▶ _Given request_
Continue the article below about a group of artists traveling through Egypt's Western Desert, starting right after its last sentence.

───── Document excerpt

Art in a sea of sand

Daily News Egypt
4 Min Read

Creative caravan journeys through the Western DesertBy Joseph Badtke-Berkow

The stone faces in the limestone cliffs that rise from the sands of the Western Desert like giant decorated facades of an unfinished temple, have surely never seen the likes of the modern tech-wizardry about to confront them.

Egyptian artist Wael Shawky built a screen atop a mountain of sand on which he projected an animation of the Dome of the Rock in Jerusalem spiraling like a carousel.

American Joy Episalla transformed a wall of stone into a massive wall of ivy filled with chirping birds in her video instillation For the Birds.

Lara Baladi recreated a bubble bath in Eden amidst a sea of sand dunes, complete with Eve wrapped in cling wrap and pink cape.

This is just a sampling of dozens of works presented by a group of 17 artists that arrived in Egypt at the beginning of December for a weeklong journey through a vast, tiny, corner of Egypt s share of the Sahara.

──────────
───── Recorded data

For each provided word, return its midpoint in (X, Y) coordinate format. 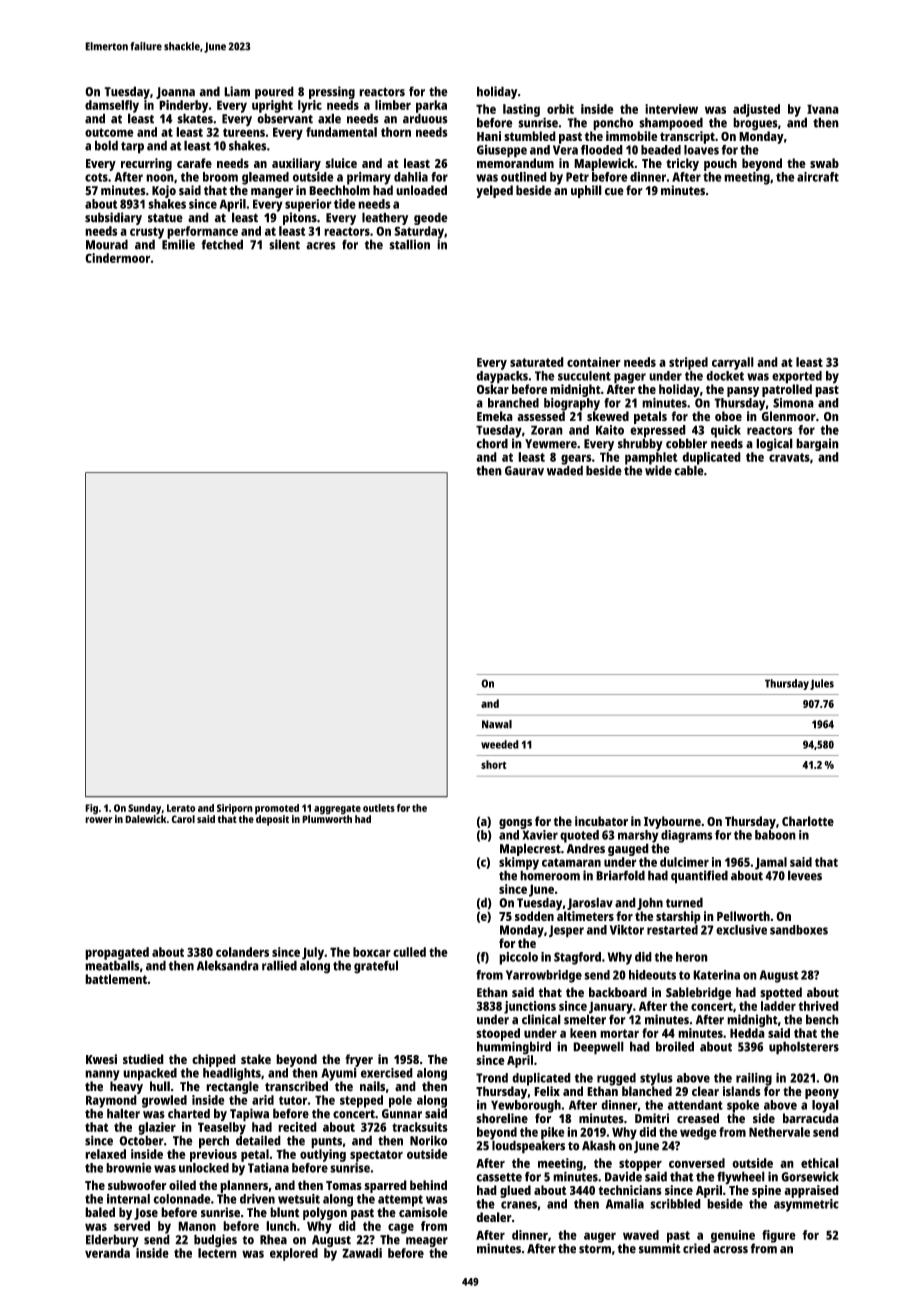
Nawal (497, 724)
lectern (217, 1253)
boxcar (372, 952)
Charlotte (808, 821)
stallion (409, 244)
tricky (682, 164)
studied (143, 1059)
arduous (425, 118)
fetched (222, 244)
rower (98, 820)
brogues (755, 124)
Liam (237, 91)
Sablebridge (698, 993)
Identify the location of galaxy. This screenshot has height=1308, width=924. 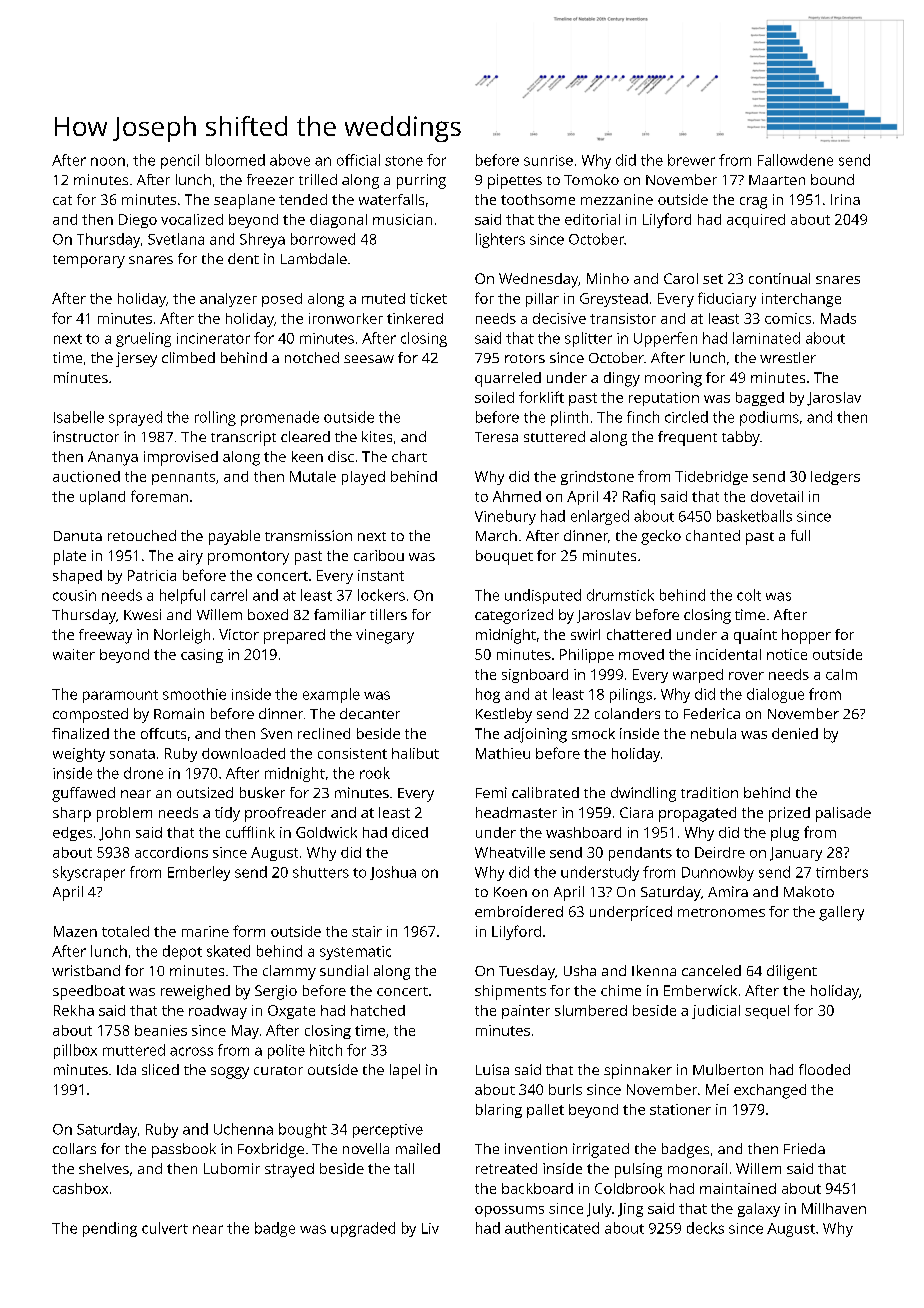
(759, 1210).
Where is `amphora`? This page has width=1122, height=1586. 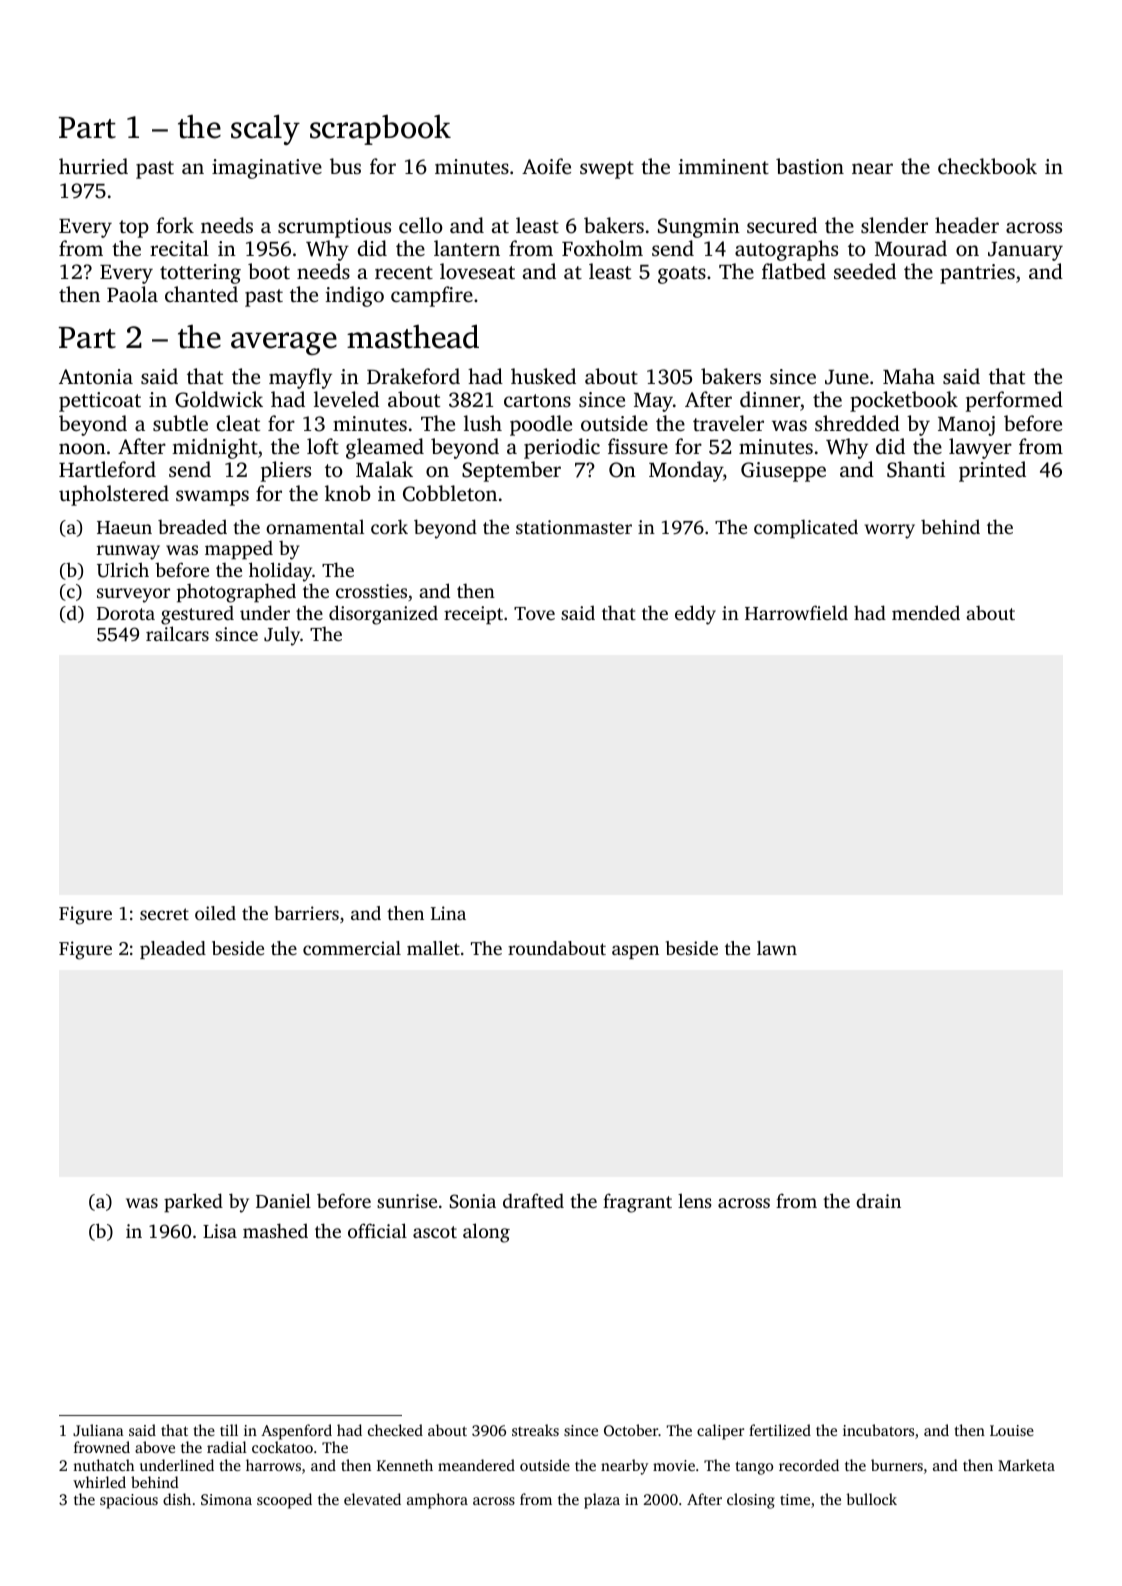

──────────

▶ _Result_
Fenenin El-Rahhal , or Nomadic Artists , was initiated by Cairo-based Lebanese-Egyptian-French artist Lara Baladi and conceived as the first of a series of similar meetings at locations across the African continent bringing creators working in, connected to or simply interested in the region, together.

The concept is to bring such artists – and their art – to unique and often overlooked settings, to give lectures, present existing work, engage in debate and embark on new projects, artworks and friendships.

For Baladi, the beautiful and stark landscapes of the Western Desert south of Bahariya Oasis offered a compelling space that is both African and Middle Eastern, in and out, labeled but too often misunderstood.

In short, it is a microcosm of the entire region.

The desert has a rich but largely forgotten history as the crossroads of intellectual and cultural exchange between the Middle East and Africa, she says.

It is on one hand a no man s land, neither here nor there but in between. And then again, in that sense it seems to me everyone s land.

The Fenenin El-Rahhal project is in its early stages. Baladi and the participants insist on a focus, rare in an art world obsessed with product and value, that puts a greater importance on process than results. This may lend the whole endeavor a somewhat unfinished feel apparent at a presentation of the early results of the journey at theTownhouse Gallery on Thursday, but one essential idea underlying Fenenin El-Rahhal is its open-endedness.

Numerous locations are being considered for the next journey through a different landscape somewhere on the continent, a journey that will offer those who took the first trip and newcomers an opportunity to join together again and pick up where they left off.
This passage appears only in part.